**The task:**
Gather every line of the data below that contains the word "header" and reproduce each of those lines in full.

Records taken from a data source:
=-=-=-=-=
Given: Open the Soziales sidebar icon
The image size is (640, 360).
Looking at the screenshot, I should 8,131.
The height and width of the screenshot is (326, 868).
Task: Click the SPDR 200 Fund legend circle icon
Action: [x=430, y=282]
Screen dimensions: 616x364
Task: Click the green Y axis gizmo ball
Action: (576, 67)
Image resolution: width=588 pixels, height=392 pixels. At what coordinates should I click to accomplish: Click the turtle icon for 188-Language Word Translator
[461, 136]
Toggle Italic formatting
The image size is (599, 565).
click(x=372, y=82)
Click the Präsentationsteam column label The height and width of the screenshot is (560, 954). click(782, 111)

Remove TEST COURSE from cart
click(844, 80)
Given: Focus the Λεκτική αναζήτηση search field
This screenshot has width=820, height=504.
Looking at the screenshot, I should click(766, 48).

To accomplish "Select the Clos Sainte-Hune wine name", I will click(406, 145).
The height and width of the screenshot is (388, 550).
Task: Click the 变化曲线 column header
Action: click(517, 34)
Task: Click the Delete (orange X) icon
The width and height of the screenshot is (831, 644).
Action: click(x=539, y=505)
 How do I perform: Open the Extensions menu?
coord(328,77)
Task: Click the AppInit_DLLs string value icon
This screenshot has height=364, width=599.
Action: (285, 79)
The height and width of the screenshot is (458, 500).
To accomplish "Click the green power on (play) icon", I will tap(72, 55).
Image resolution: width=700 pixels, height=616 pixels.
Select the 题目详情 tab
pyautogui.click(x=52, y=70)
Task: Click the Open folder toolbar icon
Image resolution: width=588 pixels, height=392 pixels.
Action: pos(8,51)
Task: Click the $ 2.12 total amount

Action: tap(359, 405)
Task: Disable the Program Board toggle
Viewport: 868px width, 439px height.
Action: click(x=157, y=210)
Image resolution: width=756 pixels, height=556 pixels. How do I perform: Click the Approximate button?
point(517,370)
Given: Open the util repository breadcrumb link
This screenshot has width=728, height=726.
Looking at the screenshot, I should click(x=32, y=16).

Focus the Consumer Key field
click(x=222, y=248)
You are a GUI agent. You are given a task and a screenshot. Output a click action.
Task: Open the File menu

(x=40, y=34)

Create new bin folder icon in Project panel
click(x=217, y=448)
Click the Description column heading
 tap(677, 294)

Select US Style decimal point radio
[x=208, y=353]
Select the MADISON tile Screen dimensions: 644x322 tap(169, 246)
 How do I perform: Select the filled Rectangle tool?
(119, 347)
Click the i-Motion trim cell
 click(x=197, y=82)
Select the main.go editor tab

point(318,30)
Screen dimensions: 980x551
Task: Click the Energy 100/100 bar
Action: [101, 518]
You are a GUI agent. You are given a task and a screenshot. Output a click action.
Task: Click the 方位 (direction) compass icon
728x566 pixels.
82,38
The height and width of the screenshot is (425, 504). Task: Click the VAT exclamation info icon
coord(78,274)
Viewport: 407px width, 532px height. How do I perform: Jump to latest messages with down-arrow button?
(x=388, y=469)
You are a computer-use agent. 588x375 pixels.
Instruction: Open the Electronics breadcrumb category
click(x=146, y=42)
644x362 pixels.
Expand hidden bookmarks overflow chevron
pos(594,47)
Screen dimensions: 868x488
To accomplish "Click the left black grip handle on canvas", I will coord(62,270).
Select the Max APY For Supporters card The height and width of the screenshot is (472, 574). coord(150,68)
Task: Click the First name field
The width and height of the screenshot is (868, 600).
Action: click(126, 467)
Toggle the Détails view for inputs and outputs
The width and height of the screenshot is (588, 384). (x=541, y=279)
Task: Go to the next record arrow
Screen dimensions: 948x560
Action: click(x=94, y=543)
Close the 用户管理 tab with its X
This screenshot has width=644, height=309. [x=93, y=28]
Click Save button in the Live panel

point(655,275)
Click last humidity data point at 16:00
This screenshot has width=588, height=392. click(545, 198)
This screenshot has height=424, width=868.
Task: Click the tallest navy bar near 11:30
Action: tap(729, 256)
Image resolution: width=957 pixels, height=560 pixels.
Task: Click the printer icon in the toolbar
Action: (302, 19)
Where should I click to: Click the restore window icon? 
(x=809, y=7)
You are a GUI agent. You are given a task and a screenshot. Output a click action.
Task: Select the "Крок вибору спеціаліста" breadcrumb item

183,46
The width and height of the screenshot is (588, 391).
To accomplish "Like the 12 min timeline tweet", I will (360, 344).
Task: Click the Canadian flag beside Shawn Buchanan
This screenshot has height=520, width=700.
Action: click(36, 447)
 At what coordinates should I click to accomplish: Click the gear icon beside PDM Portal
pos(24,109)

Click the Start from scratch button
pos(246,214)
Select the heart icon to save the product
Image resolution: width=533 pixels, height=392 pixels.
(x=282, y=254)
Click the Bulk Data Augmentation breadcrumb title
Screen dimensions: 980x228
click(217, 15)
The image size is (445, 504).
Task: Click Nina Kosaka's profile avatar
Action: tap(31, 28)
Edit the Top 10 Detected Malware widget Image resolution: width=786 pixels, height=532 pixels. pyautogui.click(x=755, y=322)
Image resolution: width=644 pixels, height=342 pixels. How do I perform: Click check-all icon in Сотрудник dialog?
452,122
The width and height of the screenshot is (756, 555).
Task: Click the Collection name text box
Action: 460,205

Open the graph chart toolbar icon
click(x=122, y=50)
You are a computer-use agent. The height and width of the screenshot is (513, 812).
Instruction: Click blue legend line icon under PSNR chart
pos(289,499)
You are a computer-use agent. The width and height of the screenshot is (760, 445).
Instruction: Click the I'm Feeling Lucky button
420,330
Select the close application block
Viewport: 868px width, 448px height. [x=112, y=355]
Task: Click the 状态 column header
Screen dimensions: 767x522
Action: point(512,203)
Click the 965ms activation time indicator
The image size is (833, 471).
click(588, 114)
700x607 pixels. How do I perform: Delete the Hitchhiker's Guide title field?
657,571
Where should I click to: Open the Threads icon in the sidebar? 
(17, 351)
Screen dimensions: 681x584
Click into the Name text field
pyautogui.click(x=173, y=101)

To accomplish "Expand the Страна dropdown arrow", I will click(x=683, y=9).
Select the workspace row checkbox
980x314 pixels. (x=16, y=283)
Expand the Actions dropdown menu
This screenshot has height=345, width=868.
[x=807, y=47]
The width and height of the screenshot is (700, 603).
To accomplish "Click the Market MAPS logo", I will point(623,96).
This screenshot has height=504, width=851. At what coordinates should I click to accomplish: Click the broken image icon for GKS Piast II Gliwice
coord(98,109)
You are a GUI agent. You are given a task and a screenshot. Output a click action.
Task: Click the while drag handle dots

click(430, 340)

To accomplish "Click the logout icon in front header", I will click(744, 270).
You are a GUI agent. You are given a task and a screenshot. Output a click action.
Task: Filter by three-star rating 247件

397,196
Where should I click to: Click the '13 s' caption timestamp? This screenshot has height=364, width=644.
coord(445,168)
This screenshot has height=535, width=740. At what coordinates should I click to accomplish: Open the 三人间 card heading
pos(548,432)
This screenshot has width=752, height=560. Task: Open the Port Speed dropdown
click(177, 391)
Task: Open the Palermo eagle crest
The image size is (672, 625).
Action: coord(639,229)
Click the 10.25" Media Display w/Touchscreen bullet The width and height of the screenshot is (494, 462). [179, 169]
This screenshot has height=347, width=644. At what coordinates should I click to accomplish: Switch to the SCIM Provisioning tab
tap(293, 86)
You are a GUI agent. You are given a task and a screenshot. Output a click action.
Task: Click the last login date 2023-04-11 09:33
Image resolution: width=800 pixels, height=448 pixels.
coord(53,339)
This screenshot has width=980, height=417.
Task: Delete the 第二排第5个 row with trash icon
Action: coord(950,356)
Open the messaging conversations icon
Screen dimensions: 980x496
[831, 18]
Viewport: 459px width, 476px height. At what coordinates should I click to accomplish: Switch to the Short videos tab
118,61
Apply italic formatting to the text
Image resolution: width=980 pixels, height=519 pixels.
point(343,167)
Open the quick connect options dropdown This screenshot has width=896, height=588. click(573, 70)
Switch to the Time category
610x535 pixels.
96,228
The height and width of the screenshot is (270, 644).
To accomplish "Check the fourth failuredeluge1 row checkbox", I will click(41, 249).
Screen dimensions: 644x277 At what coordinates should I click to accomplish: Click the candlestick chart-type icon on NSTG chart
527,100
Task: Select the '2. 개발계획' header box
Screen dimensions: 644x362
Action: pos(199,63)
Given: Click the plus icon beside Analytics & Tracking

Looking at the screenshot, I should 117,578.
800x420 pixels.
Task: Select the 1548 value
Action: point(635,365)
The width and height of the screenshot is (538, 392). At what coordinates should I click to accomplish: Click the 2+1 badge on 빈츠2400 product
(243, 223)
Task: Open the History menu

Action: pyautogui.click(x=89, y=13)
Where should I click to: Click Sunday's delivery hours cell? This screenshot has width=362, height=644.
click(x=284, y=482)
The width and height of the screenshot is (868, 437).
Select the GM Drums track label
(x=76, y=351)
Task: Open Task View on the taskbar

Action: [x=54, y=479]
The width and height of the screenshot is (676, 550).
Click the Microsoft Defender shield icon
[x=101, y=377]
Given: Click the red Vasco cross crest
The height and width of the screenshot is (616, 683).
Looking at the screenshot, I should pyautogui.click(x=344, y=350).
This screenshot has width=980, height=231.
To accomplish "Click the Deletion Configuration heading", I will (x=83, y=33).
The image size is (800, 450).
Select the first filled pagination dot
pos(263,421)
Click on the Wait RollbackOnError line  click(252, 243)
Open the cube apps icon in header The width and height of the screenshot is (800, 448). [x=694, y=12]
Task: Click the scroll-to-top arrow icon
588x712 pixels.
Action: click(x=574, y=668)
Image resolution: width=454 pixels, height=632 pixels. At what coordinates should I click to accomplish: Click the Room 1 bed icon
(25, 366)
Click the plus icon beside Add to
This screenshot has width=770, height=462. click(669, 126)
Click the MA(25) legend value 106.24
=-=-=-=-=
**Result of the task:**
Task: Click the 变化曲线 column header
Task: Click the 状态 column header
To accomplish "Click the logout icon in front header", I will click(744, 270).
Task: Select the '2. 개발계획' header box
Open the cube apps icon in header The width and height of the screenshot is (800, 448). [x=694, y=12]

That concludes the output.